Bunların hepsi birer vakıa; hepsi peşpeşe geldi, üstüste bindi ve herhangi bir iktidarın sabırla göğüslemesi, tahammül etmesinin çok zor olduğu kümülatif bir tazyik yarattı. Siyasetin ve iktidar olmanın, ideolojiden görece özerk dinamikleri vardır; bunu da unutmayalım. 1925’te sadece Terakkiperver Fırka’nın başarıları ve onunla zamandaş Şeyh Sait İsyanı, CHP’nin derhal ikisini birleştirip Takrir-i Sükûn ilân etmesi ve yirmi yıl sürecek bir Tek Parti yönetimi kurmasına yetmişti. O dönemde Kemalistler 1923-25 arasında alt tarafı üç yıllık bir meydan okumalar dönemine maruz kalmışlardı; oysa 2002-2016 arasında AK Parti bunun belki on katının hedefi oldu (ve oluyor). Allah için iyi dayandılar bu kadar düşmanlığa. Ama anlaşılan sonunda ciddî bir savunma psikozuna sürüklendiler, sürükleniyorlar. Ne bileyim; AKP kurmayları ve/ya Cumhurbaşkanlığı başdanışmanları katında, son otuz yılın “Kadife” (Çekoslovakya 1989), “Gül” (Gürcistan 2003), “Turuncu” (Ukrayna 2004), “Lâle” (Kırgızistan 2005), “Sedir” (Lübnan 2005) ve “Yasemin” (Tunus 2011) “devrim”leri konuşulup tartışılıyordur belki de. Bakmış ve şöyle düşünmüş olabilirler (mealen): Hımm. Bunların hepsi masumane demokrasi ve özgürlük talepleriyle başladı. İnsan hakları öne çıktı/çıkarıldı. Göstericiler bazı meydanlarda birikti ve bu yığılma genişleyen kamusal alan işgallerinde dönüştü. Batı basını buralara üşüştü ve protestocuları kanatları altına aldı, hattâ kışkırtmaya başladı. Ardından bazı Batılı devletlerin giderek daha açık, daha belirtik destek ve müdahaleleri geldi. Bir dizi ülke, en son ırak ve Suriye, bu şekilde istikrarsızlaştırıldı ve kaosa sürüklendi. İşler o noktaya varırsa, durdurmak çok zor olabilir. Onun için potansiyel isyan filizini, daha yeni tomurcuklanırken koparıp atmak gerekir.        

 

Sizi bilmem; ben Yenikapı Ruhu’nun sona erdiği noktadan, daha doğrusu  Devlet Bahçeli’nin başkanlık sistemiyle sınırlı kalacak ve başka hiçbir demokratikleşme boyutunu içermeyecek bir anayasa değişikliği teklifini AK Parti’nin kabul edip buna uygun bir “dar çizgi” izlemeye koyulduğu noktadan itibaren, böyle bir “güvenlik refleksi”nin güçlendiğini adım adım izleyebiliyorum doğrusu. Sorun şu: Acaba böyle bir refleks ve buna uygun güvenlikçi politikalar tehlikeyi azaltıyor mu, arttırıyor mu? Tersten söyleyecek olursak, sorunlara çok daha yumuşak ve demokratik yaklaşmayı içeren bir tür “geniş çizgi” ve kucaklayıcı ittifaklar politikası, AKP’nin ve Türkiye’nin derdine çok daha iyi deva olmaz mı/ydı?

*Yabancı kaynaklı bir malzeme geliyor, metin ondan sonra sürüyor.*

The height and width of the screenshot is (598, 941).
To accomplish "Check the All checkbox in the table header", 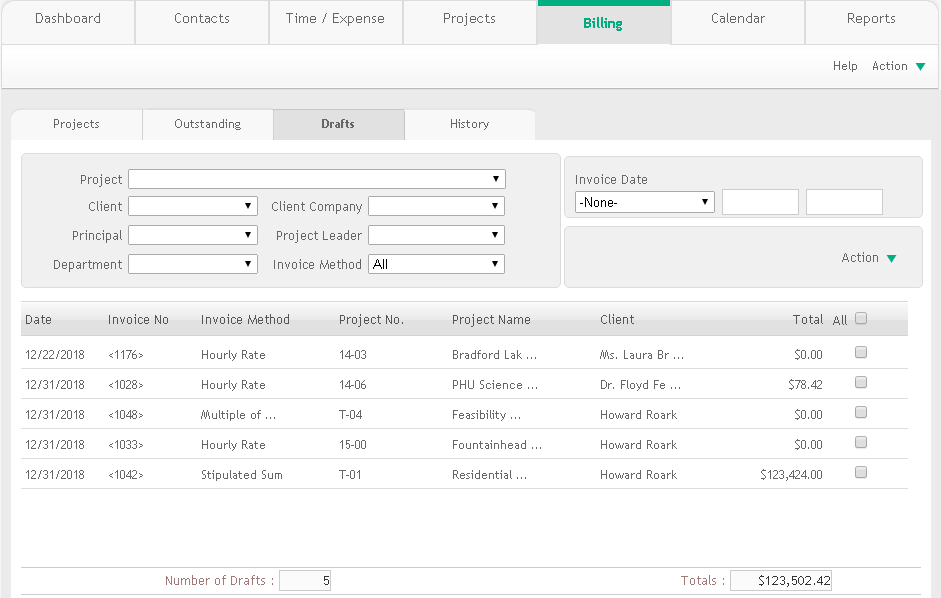I will coord(860,317).
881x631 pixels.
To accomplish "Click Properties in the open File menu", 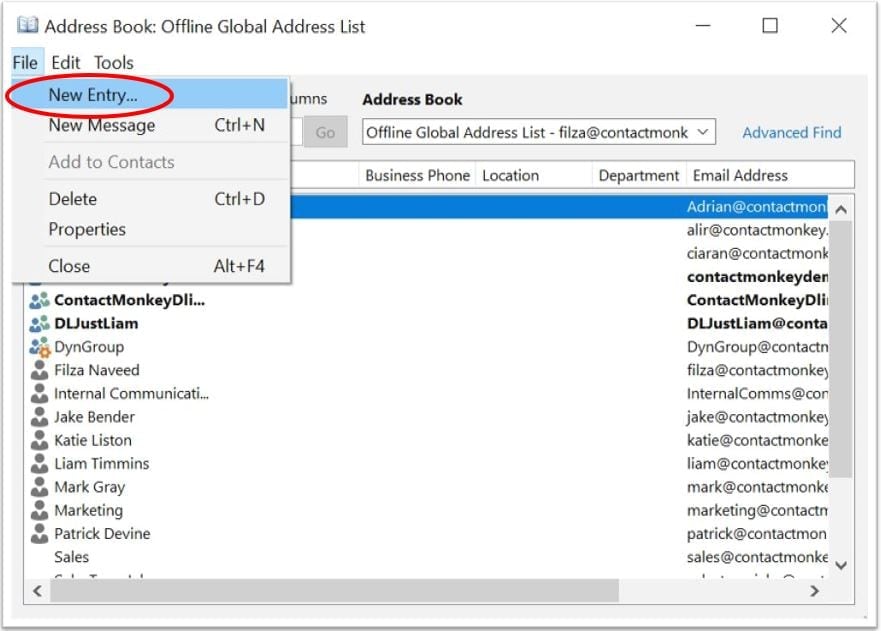I will [87, 229].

                                                                                           

Bunları da kaydediyor ve William Shakespeare’in II. Richard’ı gibi, “kederlerimin krallığı”nda kaldığım yerden devam ediyorum. Neden derseniz… Shakespeare’in 1595’te yazdığı History of Richard II piyesinin Dördüncü Perde’sinin Birinci Sahne’sinde, ölümsüz bazı dizeler dökülür bu talihsiz kralın ağzından. İngiltere feodalitesinin iç savaşlarında; IV. Henry nâmıyla kendi yerine geçecek olan Henry Bolingbroke’a karşı mücadelesinde yenilmiş ve esir düşmüştür. Westminster’a getirilir ve bütün lordların huzurunda, hükümdarlığından IV. Henry lehine feragat etmeye zorlanır. Benzersiz bir duygu patlaması yaşar; “Tâcımı alabilirsiniz ama kederlerimi benden alamazsınız” der, etrafını saran mağrur ve muktedir galiplere: “Beni görkemim ve devletimden edebilir, ama kederlerimden edemezsiniz; onların kralı hâlâ benim.” (My crown I am [willing to resign]; but still my griefs are mine: / You may my glories and my state depose, / But not my griefs; still am I king of those.) Acısı içinizi kanatır. Yaklaşık 350 yıl sonra, İkinci Dünya Savaşında Fransa yenilip Nazi işgaline girdiğinde, Louis Aragon ünlü “II. Rişar ’40” (Richard II Quarante) şiirini yazar, sırf bu mısradan — “ben hâlâ kederlerimin kralıyım” ya da “ben artık sadece kederlerimin kralıyım” ya da “kederlerimin kralı hâlâ benim” mısraından –hareketle. Aragon’un tepeden tırnağa hüzünle yoğrulmuş şiirinin beşer satırlık altı kıtası hep Je reste roi de mes douleurs (Kederlerimin kralıyım ben de) dizesiyle son bulur.

 

Çağrışımdan çağrışıma, bu noktada Orhan Veli’yi de anmamak imkânsız: “Bir fakir Orhan Veli; / Veli'nin oğlu; / Tarifsiz kederler içindeyim.” Ya da Cemal Süreya: “Bir günler şölenlerle egemen ülkende / Şimdi iri gagalı yalnızlıklar dönüyor.” Ben de aynen öyle, Shakespeare’in ve sonra Aragon’un II. Richard’ı gibi, Orhan Veli gibi, Cemal Süreya gibi, şimdiki zamanda yaşadıklarımızı tek tük kaydediyor ve tarihe düşmek istediğim 15 Temmuz notlarını yazmaya (artık yarından itibaren) devam ediyorum.